**Document excerpt**
========
While diarrhea can sometimes be impossible to avoid, knowing which foods are more likely to cause diarrhea is an easy way to help keep your gut healthy. Everyone has specific foods that they don’t tolerate well and these vary from person to person depending on allergies and sensitivities, but there are foods that have a greater likelihood of causing diarrhea across the board. In this article, you’ll learn about foods that commonly cause diarrhea and some healthy alternatives.
These might seem like an unlikely addition to the list of foods that may cause diarrhea, but they are actually one of the main culprits. Artificial sweeteners have been shown to negatively impact the delicate and important balance of gut bacteria in your digestive tract, which can lead to unpleasant symptoms such as diarrhea, along with potentially more serious conditions like increased intestinal permeability and IBS. Indeed, many doctors advise those with Irritable Bowel Syndrome (IBS) to eliminate artificial sweeteners, particularly saccharin, aspartame, and sugar alcohols.
For many people, coffee is a part of their daily routine and causes no issues. But for others, it can cause digestive stress, including diarrhea.
According to the International Foundation of Functional Digestive Disorders, any caffeinated beverage has the potential to cause diarrhea or loose stools. Along with the nervous system, caffeine stimulates the digestive system. Couple that with the fact that it’s common to add artificial sweeteners and milk to coffee (two other foods that commonly cause diarrhea) and you might run into problems when drinking your morning brew.
If coffee tends to cause diarrhea or loose stools, try going half or full decaf, and consider swapping sugar or artificial sweeteners for a little bit of unsweetened, full-fat coconut milk or almond milk instead. Or, switch to green tea for reduced caffeine intake.
========
**Stored data**

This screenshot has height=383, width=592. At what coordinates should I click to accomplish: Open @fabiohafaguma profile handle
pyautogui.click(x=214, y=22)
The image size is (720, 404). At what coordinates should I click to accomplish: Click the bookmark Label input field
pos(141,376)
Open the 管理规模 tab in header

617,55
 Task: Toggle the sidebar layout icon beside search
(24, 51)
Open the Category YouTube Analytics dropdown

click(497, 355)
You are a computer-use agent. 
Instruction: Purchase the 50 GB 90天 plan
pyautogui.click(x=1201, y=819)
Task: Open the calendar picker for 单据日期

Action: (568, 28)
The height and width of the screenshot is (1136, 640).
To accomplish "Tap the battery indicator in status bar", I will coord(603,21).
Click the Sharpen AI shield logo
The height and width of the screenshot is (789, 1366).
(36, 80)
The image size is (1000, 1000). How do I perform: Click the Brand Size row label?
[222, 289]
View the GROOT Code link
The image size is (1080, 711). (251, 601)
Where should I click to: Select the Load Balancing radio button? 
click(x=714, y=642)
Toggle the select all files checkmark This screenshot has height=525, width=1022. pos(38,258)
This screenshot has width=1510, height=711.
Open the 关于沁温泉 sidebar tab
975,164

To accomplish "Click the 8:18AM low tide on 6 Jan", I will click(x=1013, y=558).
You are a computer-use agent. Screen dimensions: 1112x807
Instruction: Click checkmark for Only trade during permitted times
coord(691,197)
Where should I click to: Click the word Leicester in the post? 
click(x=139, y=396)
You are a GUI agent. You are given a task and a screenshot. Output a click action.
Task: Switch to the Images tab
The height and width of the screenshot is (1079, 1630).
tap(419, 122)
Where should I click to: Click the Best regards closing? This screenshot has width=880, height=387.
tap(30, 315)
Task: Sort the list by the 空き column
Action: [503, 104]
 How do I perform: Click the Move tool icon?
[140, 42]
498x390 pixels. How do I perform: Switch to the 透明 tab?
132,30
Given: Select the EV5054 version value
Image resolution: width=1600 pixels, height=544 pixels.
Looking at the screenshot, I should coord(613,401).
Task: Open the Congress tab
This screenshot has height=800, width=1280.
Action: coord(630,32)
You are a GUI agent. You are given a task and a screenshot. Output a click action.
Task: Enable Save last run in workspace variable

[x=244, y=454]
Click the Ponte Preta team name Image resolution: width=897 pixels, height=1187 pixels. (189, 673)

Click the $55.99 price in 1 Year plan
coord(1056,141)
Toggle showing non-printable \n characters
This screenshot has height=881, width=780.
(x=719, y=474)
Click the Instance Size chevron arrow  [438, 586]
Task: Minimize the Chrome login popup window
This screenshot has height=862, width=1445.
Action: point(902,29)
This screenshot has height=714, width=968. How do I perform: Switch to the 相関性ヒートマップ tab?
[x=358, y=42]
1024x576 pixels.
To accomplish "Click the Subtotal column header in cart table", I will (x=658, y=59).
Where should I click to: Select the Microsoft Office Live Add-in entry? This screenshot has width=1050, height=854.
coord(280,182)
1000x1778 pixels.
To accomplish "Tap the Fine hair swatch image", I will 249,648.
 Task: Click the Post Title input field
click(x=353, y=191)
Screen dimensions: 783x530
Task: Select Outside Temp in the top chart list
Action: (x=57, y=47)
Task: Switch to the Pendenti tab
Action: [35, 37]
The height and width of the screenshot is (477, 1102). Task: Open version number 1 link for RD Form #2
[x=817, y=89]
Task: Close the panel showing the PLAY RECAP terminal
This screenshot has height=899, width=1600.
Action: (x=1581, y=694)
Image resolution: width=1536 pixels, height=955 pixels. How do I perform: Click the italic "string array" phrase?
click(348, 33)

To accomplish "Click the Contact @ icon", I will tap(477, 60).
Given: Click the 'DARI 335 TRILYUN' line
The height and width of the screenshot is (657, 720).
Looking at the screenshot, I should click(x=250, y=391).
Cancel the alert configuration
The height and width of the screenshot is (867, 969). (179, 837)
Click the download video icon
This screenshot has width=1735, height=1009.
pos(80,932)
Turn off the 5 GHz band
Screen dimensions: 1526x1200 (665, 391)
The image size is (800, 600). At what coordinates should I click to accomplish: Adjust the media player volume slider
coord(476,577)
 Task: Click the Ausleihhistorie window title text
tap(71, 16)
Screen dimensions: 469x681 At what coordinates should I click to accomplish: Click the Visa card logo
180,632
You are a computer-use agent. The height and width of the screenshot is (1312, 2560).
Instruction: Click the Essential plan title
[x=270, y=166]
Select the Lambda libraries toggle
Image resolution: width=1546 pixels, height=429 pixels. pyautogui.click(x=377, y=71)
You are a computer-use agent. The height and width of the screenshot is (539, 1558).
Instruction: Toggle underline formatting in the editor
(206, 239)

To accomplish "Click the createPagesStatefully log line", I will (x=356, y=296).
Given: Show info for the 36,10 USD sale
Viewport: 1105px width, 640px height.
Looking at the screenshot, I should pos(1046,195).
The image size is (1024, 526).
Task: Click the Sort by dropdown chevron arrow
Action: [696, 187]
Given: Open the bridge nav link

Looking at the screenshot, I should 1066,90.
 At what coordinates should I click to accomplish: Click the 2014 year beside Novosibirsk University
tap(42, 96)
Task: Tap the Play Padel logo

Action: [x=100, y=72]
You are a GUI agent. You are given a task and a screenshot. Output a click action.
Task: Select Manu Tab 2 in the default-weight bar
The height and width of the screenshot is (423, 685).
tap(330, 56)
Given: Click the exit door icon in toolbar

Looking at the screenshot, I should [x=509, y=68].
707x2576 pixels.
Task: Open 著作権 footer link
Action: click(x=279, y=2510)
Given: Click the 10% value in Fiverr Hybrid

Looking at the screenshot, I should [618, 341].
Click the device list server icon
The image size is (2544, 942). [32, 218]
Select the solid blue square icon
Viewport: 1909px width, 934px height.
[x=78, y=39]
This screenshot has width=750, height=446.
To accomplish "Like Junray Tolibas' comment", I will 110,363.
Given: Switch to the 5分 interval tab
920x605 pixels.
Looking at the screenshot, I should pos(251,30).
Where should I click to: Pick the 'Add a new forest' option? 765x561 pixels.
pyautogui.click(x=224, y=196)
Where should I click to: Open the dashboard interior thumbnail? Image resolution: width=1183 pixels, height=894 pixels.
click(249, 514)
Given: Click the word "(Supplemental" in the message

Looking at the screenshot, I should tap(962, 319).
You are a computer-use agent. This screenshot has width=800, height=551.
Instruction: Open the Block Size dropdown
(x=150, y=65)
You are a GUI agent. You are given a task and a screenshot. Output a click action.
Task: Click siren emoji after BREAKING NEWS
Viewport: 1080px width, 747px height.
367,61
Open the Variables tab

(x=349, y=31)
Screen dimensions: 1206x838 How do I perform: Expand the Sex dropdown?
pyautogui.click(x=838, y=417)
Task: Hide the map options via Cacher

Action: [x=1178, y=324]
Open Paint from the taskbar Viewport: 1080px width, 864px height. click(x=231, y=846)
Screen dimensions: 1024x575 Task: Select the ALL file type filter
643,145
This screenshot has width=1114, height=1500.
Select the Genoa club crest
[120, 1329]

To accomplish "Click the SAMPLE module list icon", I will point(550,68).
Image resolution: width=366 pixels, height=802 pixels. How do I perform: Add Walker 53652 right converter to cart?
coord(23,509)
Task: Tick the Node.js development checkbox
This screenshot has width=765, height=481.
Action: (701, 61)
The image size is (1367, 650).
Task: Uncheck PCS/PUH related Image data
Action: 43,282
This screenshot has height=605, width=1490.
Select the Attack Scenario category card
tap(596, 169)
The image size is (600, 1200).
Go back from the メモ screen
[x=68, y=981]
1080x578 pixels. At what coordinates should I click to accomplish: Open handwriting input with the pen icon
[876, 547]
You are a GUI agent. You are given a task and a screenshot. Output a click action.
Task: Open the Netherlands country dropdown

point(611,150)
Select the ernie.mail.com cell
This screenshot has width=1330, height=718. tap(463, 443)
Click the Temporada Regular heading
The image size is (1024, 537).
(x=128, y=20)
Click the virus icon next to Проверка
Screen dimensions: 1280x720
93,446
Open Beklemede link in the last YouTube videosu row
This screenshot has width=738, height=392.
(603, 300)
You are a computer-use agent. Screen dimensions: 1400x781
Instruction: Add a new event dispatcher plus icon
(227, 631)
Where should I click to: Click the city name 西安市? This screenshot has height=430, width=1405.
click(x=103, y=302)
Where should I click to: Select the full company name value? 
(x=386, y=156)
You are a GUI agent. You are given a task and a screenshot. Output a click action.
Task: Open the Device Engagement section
========
**Activity A**
In the article on foods that cause diarrhea, which artificial sweeteners do many doctors advise people with IBS to eliminate?
**Activity B**
Duplicate the part of the diarrhea article that begins at the words "For many people, coffee" and stops after "reduced caffeine intake.".
**Activity C**
Go on with the article about foods that cause diarrhea, picking up after its final sentence.

**Answer area A**
Saccharin, aspartame, and sugar alcohols.

**Answer area B**
For many people, coffee is a part of their daily routine and causes no issues. But for others, it can cause digestive stress, including diarrhea.
According to the International Foundation of Functional Digestive Disorders, any caffeinated beverage has the potential to cause diarrhea or loose stools. Along with the nervous system, caffeine stimulates the digestive system. Couple that with the fact that it’s common to add artificial sweeteners and milk to coffee (two other foods that commonly cause diarrhea) and you might run into problems when drinking your morning brew.
If coffee tends to cause diarrhea or loose stools, try going half or full decaf, and consider swapping sugar or artificial sweeteners for a little bit of unsweetened, full-fat coconut milk or almond milk instead. Or, switch to green tea for reduced caffeine intake.

**Answer area C**
Spicy Foods & Seasonings
If you don’t commonly eat spicy foods, things like curries and chili can be very irritating to the gut lining, causing symptoms such as gas, bloating, pain and diarrhea. If this happens to you, begin by adding smaller amounts of these seasonings to see if you’re able to handle a little spice, and slowly work your way up. If not, trade spicy seasonings for more mild alternatives such as paprika or curry powder.
If you experience diarrhea after drinking milk or consuming other dairy products, you may be lactose intolerant. Lactose intolerance does not mean you are allergic to dairy – a dairy allergy is caused by a reaction to the proteins in dairy while a lactose intolerance means your body lacks the enzyme needed to break down lactose. Some people with lactose intolerance can still tolerate small amounts of yogurt and cheese, while others can’t. If dairy milk seems to bother your gut, try replacing it with an unsweetened almond, coconut, hemp or macadamia nut milk.
Broccoli and Cauliflower
These nutrient-dense foods, while wonderful for your health, are very dense in fiber that can be irritating for many, especially when eaten raw. Other cruciferous vegetables that could have similar effects include cabbage, kale, and brussels sprouts.
Cooking these foods breaks down their fiber in a way that makes them less irritating for some people. However, if these foods in both their raw and cooked form leave you running for the bathroom, consider swapping them out for less problematic vegetables such as spinach, carrots, beets or any other vegetable outside of the cruciferous family.
Fast & Deep-Fried Food
Fast foods, particularly those that have been deep-fried, are heavy in unhealthy fats that may be hard for the body to digest. Rancid or highly processed vegetable oils and “fake fats” (including trans-fats that are sometimes used in deep frying) can cause diarrhea and other negative health consequences. If you plan to eat at a fast food establishment, it’s best to opt for grilled or baked options instead.
Even though diarrhea is sometimes unavoidable, you can make some simple switches in your diet to avoid foods that commonly cause diarrhea. Taking a high-quality probiotic can also help keep your gut bacteria balanced and your digestive system working properly.